Ja'acov Nof is al ruim 50 jaar een bekende Nederlands-sprekende reisgids in Israël. Hij werkt als een zelfstandige gids die een officiële erkenning heeft van het Israëlische Ministerie van Toerisme. Ja'acov begeleidt zowel families als groepen en hij heeft vele mogelijkheden, zoals bijbelse rondreizen, archeologische- of natuurreizen en nog veel meer. Maar na 7 oktober leidt hij alleen nog hulpreizen, schrijft boeken en doet vrijwilligerswerk in Israël. Hoe ervaart hij dat?
“Hoewel de toeristische belangstelling er tijdelijk niet is, komen er wel solidariteitsgroepen naar Israël. Deze mensen zijn betrokken en willen graag helpen nu er te weinig arbeidskrachten zijn. Ze nemen bijvoorbeeld deel aan hulpreizen zoals 'Handen uit de mouwen' van Christenen voor Israël of een hulpreis van het JNF. Daarnaast komen er groepen uit de VS met datzelfde doel. Ze helpen met de oogst, pakken hulppakketten in of doen andere werkzaamheden” .
Jij was met Pesach bij je familie in Zwitserland uitgenodigd, hoe was dat?

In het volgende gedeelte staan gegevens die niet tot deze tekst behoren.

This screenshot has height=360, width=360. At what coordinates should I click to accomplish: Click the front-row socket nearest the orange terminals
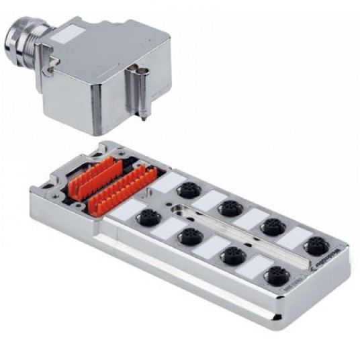148,216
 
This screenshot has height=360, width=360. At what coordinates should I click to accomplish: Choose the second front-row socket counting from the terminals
190,235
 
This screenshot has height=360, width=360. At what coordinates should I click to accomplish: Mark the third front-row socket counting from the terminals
232,255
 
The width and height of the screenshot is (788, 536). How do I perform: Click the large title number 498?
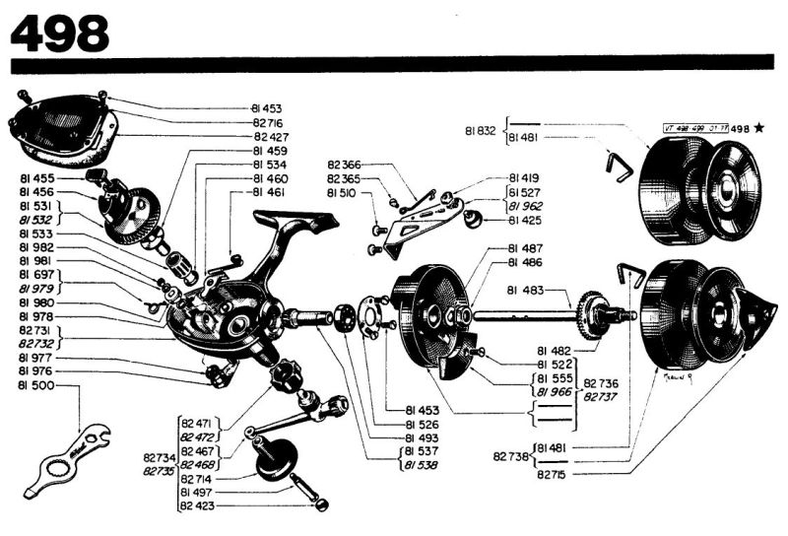point(59,32)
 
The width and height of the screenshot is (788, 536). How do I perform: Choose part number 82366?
point(345,165)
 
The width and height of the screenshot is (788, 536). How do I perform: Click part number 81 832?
point(482,129)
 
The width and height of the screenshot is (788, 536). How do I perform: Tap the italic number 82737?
point(601,396)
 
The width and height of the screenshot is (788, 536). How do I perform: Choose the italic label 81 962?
point(527,206)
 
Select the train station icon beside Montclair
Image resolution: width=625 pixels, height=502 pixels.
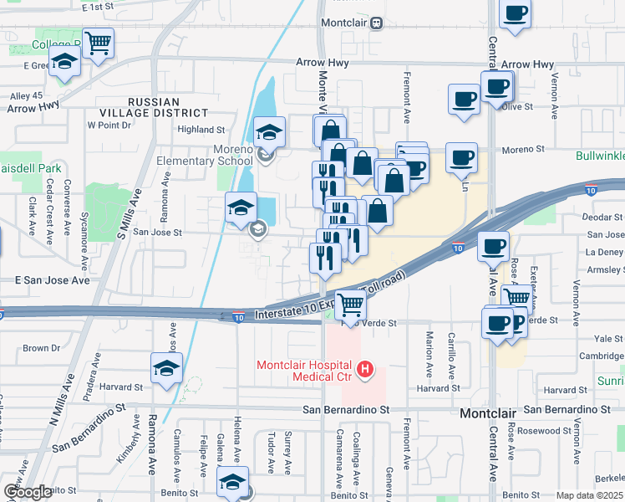377,23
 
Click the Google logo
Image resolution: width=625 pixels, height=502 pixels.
28,493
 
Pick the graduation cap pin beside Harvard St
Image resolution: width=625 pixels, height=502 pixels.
166,367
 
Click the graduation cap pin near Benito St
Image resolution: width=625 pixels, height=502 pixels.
232,482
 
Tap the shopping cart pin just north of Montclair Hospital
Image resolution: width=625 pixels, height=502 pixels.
350,305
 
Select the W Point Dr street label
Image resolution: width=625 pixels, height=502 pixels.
109,126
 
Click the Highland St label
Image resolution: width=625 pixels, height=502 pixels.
203,130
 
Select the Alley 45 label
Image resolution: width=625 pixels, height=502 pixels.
25,95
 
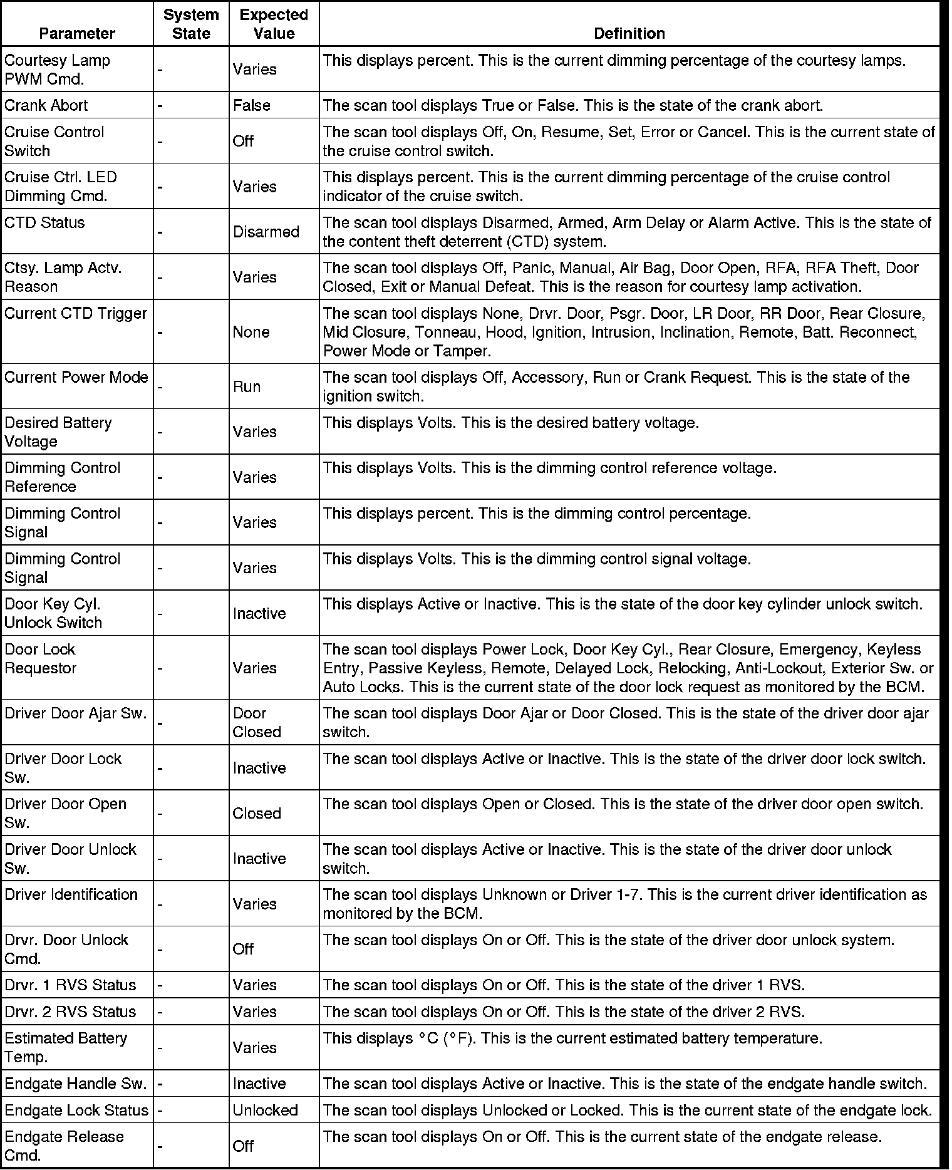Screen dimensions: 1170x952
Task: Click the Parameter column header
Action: (x=77, y=33)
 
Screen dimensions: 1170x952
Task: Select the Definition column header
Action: (x=629, y=33)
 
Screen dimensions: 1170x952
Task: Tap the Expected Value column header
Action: (x=274, y=24)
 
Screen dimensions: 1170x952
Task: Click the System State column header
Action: (x=191, y=24)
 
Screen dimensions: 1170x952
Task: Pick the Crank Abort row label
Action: (x=46, y=105)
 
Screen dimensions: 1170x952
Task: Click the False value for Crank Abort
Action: (x=252, y=105)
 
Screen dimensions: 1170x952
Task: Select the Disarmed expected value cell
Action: (x=266, y=232)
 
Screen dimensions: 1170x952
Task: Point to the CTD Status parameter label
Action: (x=44, y=223)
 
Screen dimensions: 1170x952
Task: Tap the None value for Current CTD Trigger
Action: (x=251, y=332)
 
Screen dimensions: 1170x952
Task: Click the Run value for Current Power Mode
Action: (x=247, y=386)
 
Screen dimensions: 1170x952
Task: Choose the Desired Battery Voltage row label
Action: (x=58, y=432)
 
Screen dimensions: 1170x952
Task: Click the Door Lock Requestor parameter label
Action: (x=41, y=658)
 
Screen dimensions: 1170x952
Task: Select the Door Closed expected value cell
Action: (x=257, y=722)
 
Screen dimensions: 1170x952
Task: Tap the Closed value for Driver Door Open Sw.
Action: (x=257, y=813)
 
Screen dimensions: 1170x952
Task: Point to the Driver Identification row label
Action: (x=71, y=894)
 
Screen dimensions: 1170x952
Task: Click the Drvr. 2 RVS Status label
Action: (x=70, y=1012)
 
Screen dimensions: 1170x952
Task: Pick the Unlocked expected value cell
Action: (x=265, y=1110)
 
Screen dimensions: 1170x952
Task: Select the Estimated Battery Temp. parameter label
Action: (x=66, y=1047)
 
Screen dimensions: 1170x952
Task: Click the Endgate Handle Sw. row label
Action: (x=75, y=1084)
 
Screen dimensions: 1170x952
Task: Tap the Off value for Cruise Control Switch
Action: (x=243, y=141)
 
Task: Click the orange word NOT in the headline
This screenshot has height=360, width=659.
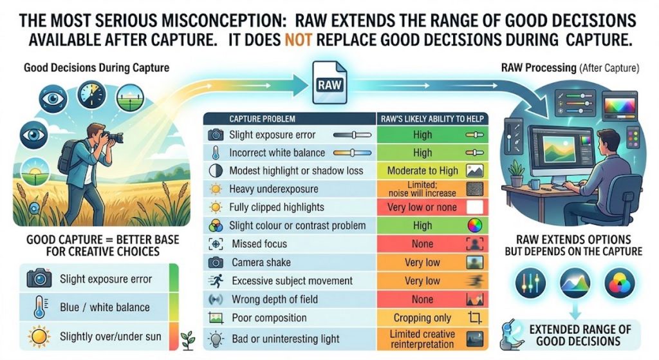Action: click(299, 40)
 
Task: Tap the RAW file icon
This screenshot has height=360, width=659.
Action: click(330, 83)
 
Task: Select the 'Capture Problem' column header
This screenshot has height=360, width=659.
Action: click(262, 119)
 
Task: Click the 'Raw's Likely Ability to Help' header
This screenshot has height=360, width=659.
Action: click(432, 119)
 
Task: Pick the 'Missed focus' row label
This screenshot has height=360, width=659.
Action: click(259, 244)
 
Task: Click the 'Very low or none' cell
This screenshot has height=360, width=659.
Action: click(422, 207)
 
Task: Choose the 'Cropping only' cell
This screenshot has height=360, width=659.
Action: click(422, 318)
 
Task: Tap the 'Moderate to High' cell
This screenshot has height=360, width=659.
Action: click(422, 171)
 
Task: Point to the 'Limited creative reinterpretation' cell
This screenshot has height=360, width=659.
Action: click(422, 339)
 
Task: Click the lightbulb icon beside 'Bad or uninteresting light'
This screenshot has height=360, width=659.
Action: click(216, 339)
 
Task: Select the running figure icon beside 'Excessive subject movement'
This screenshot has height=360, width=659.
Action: click(216, 281)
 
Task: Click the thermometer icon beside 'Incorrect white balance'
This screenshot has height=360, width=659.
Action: click(216, 153)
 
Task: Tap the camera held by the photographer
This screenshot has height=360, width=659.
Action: click(113, 137)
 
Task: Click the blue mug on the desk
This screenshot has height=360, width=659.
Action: click(534, 184)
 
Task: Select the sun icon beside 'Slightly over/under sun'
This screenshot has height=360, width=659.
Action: click(39, 336)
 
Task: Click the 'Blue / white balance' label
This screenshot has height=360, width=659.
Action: click(105, 307)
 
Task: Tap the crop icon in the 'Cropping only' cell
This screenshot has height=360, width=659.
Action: click(475, 317)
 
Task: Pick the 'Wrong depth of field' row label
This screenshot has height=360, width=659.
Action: click(275, 299)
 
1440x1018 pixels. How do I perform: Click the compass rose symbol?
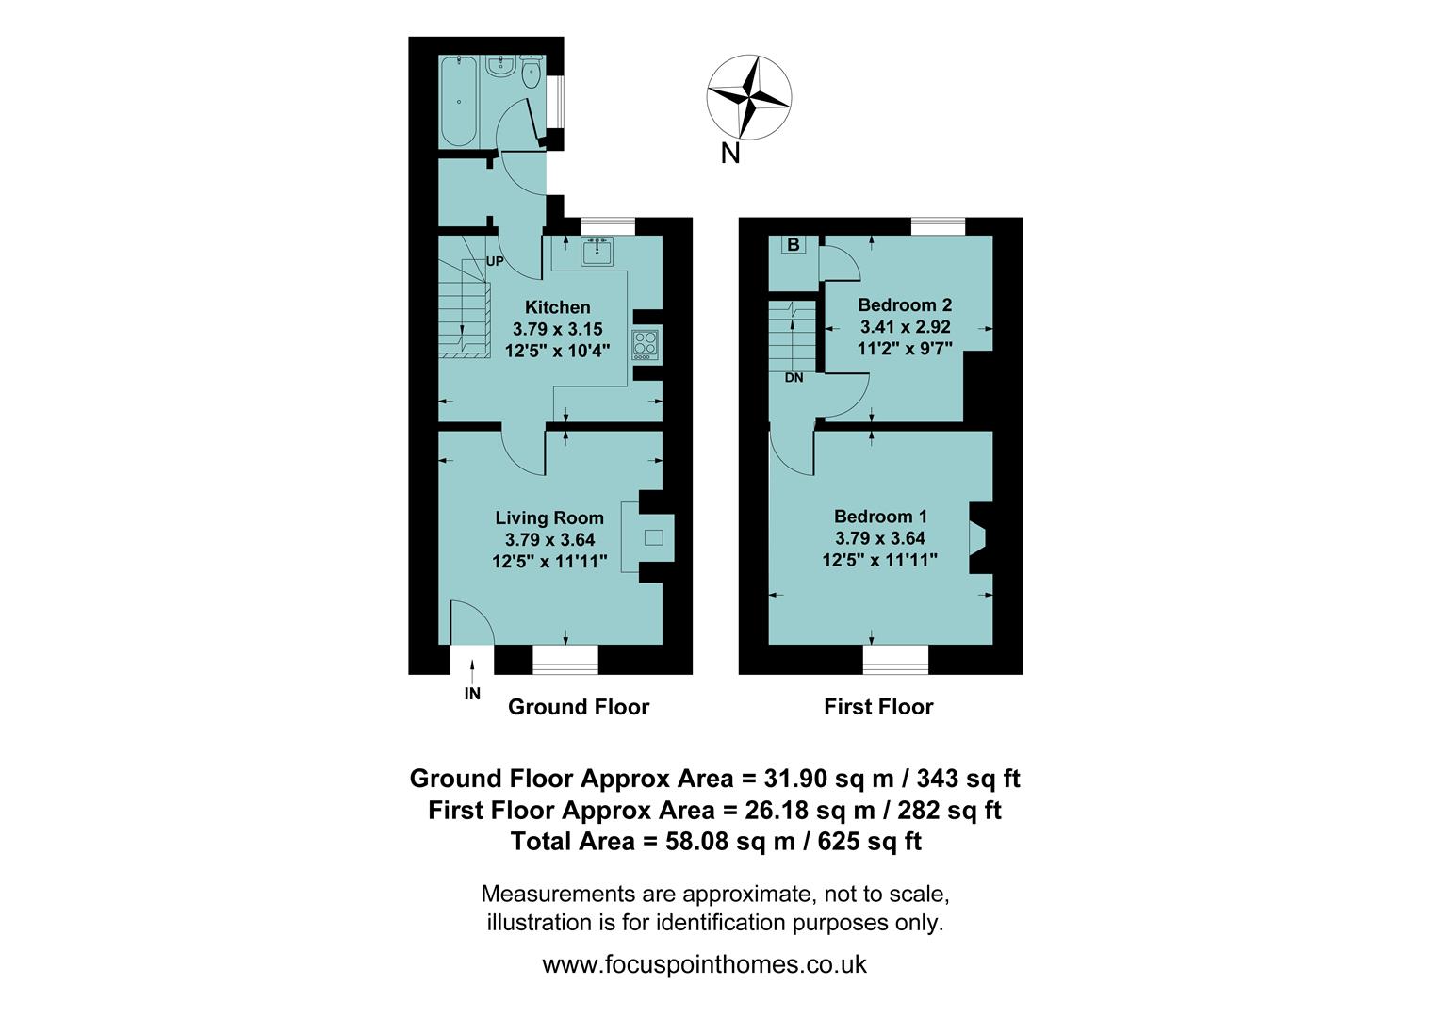coord(749,96)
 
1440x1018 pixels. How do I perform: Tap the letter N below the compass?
coord(729,154)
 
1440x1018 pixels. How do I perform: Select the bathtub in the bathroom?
coord(459,101)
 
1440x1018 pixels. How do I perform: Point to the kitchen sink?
coord(597,252)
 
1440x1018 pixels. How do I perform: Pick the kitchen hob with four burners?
coord(646,343)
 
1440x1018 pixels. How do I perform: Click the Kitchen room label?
coord(557,307)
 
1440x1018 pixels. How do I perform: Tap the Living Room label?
coord(549,517)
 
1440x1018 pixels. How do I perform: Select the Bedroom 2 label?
coord(905,304)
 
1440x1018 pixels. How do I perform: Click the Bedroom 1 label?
coord(880,517)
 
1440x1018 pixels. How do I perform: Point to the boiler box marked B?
coord(794,245)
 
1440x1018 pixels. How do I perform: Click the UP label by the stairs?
coord(495,261)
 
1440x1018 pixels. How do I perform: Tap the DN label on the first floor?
coord(794,378)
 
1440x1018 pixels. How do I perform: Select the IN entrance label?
coord(472,694)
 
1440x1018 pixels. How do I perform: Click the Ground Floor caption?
coord(579,707)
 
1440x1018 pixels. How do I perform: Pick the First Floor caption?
coord(878,707)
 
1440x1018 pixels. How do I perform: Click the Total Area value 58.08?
coord(697,841)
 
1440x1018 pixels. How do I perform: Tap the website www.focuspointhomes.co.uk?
coord(704,964)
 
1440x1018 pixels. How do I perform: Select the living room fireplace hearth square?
coord(653,538)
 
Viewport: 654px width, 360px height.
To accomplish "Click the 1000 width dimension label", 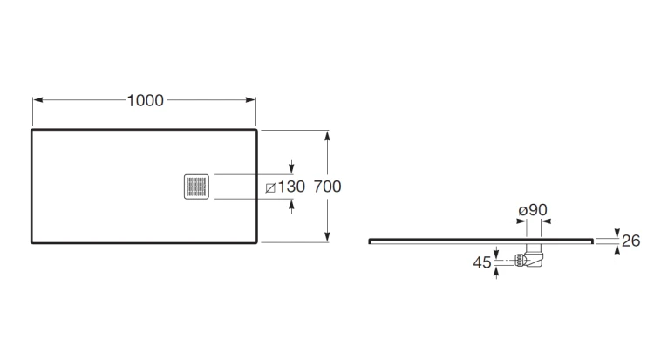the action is (x=145, y=100).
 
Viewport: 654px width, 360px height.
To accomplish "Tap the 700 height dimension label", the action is (x=327, y=187).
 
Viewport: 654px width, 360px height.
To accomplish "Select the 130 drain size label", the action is (x=291, y=187).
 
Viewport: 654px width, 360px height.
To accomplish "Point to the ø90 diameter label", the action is (x=533, y=210).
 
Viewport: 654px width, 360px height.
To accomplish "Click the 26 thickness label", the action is (x=630, y=241).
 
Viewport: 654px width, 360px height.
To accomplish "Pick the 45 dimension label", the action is (x=482, y=262).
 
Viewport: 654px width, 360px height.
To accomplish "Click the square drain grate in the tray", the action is (x=196, y=187).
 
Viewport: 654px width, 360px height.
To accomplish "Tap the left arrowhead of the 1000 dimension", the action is (x=37, y=100).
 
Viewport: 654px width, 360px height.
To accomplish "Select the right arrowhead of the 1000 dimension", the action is (x=250, y=100).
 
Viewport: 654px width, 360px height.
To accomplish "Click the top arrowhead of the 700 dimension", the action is (x=327, y=135).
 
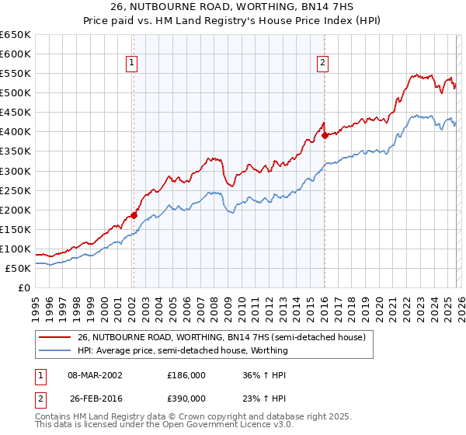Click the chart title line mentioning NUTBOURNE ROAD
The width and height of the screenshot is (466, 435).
pos(232,7)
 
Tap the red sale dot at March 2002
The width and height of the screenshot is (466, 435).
pos(134,215)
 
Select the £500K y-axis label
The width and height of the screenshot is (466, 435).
pos(16,93)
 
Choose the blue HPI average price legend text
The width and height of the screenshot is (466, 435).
pos(183,350)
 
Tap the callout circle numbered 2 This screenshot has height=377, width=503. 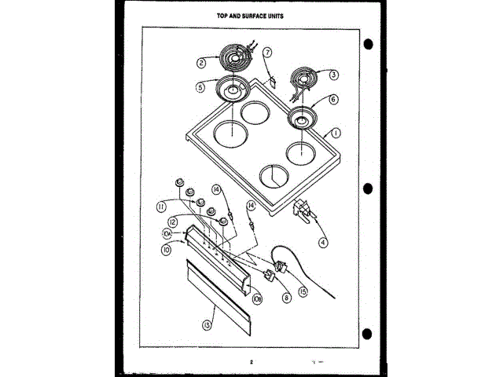[x=201, y=62]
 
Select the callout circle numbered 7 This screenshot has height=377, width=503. [x=267, y=53]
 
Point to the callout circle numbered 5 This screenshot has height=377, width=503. [x=201, y=87]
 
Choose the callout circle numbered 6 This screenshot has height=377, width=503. [x=333, y=100]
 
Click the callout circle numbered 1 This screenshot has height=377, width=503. [x=336, y=134]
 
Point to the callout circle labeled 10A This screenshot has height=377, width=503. [x=167, y=234]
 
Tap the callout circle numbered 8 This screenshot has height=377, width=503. [x=286, y=297]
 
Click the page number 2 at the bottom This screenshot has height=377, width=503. [x=251, y=362]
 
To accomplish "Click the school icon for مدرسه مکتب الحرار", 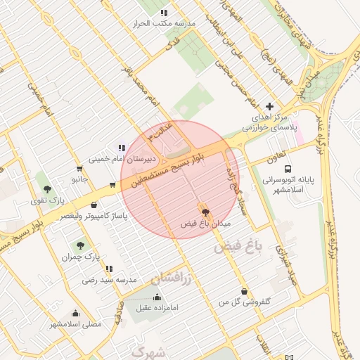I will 164,13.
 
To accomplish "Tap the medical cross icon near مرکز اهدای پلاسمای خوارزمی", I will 269,106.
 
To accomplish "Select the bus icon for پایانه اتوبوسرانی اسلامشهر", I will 288,169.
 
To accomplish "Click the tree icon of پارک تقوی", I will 47,189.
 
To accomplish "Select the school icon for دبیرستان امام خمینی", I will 122,148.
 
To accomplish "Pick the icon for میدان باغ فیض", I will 205,212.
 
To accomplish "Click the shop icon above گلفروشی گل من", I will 244,291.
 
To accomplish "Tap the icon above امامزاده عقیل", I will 156,297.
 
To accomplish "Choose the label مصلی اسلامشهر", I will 75,324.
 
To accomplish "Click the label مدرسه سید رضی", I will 108,280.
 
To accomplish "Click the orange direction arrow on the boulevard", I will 112,186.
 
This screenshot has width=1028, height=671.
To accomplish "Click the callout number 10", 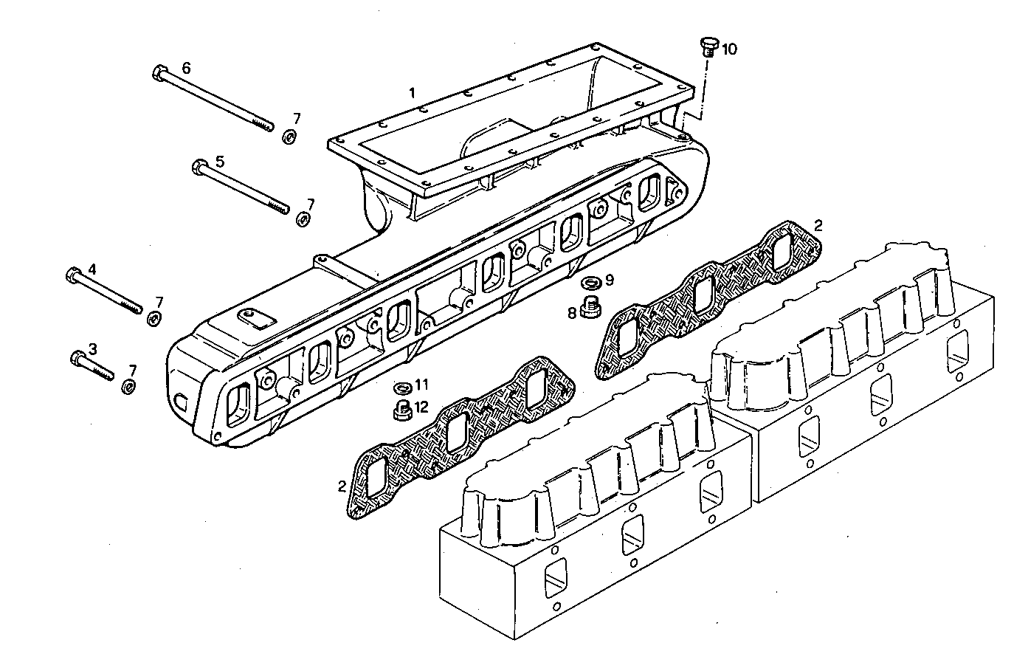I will [729, 49].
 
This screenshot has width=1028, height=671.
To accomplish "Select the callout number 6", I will [186, 68].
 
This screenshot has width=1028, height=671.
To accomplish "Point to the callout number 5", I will [220, 160].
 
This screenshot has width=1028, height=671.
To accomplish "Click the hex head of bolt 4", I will [72, 275].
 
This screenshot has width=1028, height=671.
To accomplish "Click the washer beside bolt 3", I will [128, 387].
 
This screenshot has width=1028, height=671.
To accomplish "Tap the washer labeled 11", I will [403, 387].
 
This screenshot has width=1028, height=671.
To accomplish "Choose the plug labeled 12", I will [402, 410].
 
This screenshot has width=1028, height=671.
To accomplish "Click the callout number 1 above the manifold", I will [413, 93].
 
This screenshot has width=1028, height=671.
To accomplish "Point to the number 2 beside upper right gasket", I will [817, 224].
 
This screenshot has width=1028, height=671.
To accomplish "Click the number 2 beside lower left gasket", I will [342, 486].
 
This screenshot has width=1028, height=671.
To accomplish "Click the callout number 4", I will [92, 269].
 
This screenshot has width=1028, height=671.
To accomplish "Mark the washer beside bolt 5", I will [303, 219].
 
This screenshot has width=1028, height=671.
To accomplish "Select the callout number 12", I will [421, 406].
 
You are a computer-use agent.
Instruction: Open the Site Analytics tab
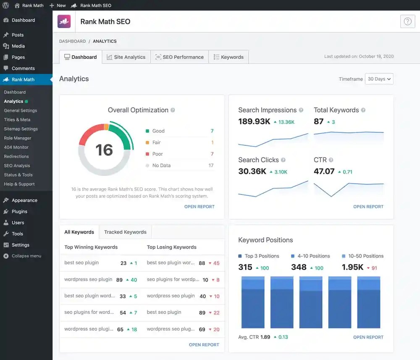tap(126, 57)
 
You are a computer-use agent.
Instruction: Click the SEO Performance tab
tap(179, 57)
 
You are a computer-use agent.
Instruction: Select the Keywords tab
tap(228, 57)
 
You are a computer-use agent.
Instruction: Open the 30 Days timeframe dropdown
tap(379, 79)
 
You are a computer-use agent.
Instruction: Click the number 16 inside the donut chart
tap(104, 150)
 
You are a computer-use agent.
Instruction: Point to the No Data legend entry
tap(161, 166)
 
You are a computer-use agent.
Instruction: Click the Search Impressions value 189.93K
tap(254, 122)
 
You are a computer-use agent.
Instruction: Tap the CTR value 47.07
tap(324, 171)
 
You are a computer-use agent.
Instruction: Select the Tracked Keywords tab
tap(125, 232)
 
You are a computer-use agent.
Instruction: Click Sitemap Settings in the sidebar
tap(21, 129)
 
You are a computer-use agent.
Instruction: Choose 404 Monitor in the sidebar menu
tap(16, 147)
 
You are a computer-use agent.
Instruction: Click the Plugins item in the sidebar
tap(19, 212)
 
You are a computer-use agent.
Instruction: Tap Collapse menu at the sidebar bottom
tap(26, 256)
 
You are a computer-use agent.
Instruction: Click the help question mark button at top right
tap(407, 21)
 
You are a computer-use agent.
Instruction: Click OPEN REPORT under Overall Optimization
tap(199, 207)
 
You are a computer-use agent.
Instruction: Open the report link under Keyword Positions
tap(368, 337)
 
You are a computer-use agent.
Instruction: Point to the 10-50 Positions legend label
tap(365, 256)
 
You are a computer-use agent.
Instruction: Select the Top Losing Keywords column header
tap(171, 247)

“Pesach is een feest dat je met de hele familie samen viert, en hoewel het goed was om daar in deze spannende situatie even naartoe te kunnen gaan, was het wel met de gedachte dat er nog zo'n 133 Israëlische gijzelaars in Gaza zijn, waarvoor wij aan de Seidertafel een extra lege plaats hadden vrij gehouden”.
Heeft jouw familie de Holocaust nog meegemaakt?
“Helaas wel. Over de verschrikkelijke ervaringen van mijn ouders in de Holocaust zou je dikke boeken kunnen schrijven. Mijn ouders waren apart van elkaar lange tijd ondergedoken, en mijn moeders familie is bijna geheel omgekomen. Ook mijn vader verloor zijn broer en zus.
Ik ben dus tweede generatie Holocaust-overlevende. Op 6 mei, onafhankelijkheidsdag (Jom Ha'atsmaoet) ben ik in Tel Aviv met een paar anderen gevraagd om te vertellen hoe de impact van de Holocaust nog een rol speelt in ons leven. Ook de grootvader van de in Gaza gegijzelde Ofir deed daar zijn verhaal”.
Hoe heb jij 7 oktober ervaren?
“Ik zou op die dag de jaarlijkse eer krijgen voor belangrijke diensten in onze synagoge, maar toen ik hoorde van de vreselijke terroristische aanslagen van Hamas, sloeg blijdschap ineens om in verdriet en angst. Voor de televisie zag ik de verschrikkingen in de kibboetsim waar ik persoonlijk veel mensen kende die vermoord waren. Hoe kon dat in vredesnaam, vroeg ik mij verbijsterd af ?”
Wat vind je van de reactie in Nederland en in de wereld op 7 oktober en daarna?
“Een paar dagen leefden Nederland en de wereld met Israël mee, maar toen onze reactie, via een invasie, daarop kwam om in de eerste plaats de gegijzelden te bevrijden, was de hele media tegen Israël. Eerst was ik stomverbaasd en daarna woedend, toen ik de eenzijdige en onjuiste informatie daarover hoorde. Alleen het leed in Gaza wordt genoemd, waarvan een groot deel zelfs heeft meegedaan met de terreur, maar je hoort niets meer over het trauma in Israël en de gijzelaars en hun families. En dan nog de (bijna) dagelijkse raketbeschietingen op Israël van alle kanten met de slachtoffers en de ruim honderdduizend gevluchten en evacuees. Je hoort niets daarover, alleen Israël wordt onterecht veroordeeld”.
Denk jij dat vrede nog mogelijk is?
“Ja, vrede kan alleen als alle extremisten begrijpen dat ze niets zullen bereiken zonder meer slachtoffers te maken. Bovendien als er een erkenning komt van onze vijanden dat er plaats moet zijn voor de Joden in hun eigen land Israël, met wie ze heel goed kunnen samenwerken”.
Je brengt nu zelf warme maaltijden naar de soldaten aan het front. Waarom doe je dat, en hoe is de reactie?
“Ter ondersteuning van de IDF ga ik als vrijwilliger met mijn Volkswagenbusje elke week naar gebieden bij de Gazastrook, de Negev, of naar de Libanese grens. Via een organisatie die met giften voedsel en andere hulpgoederen koopt, breng ik met andere vrijwilligers dat naar de soldaten aan het front. Het is zeer dankbaar werk: blijde gezichten en enthousiasme is onze vergoeding!”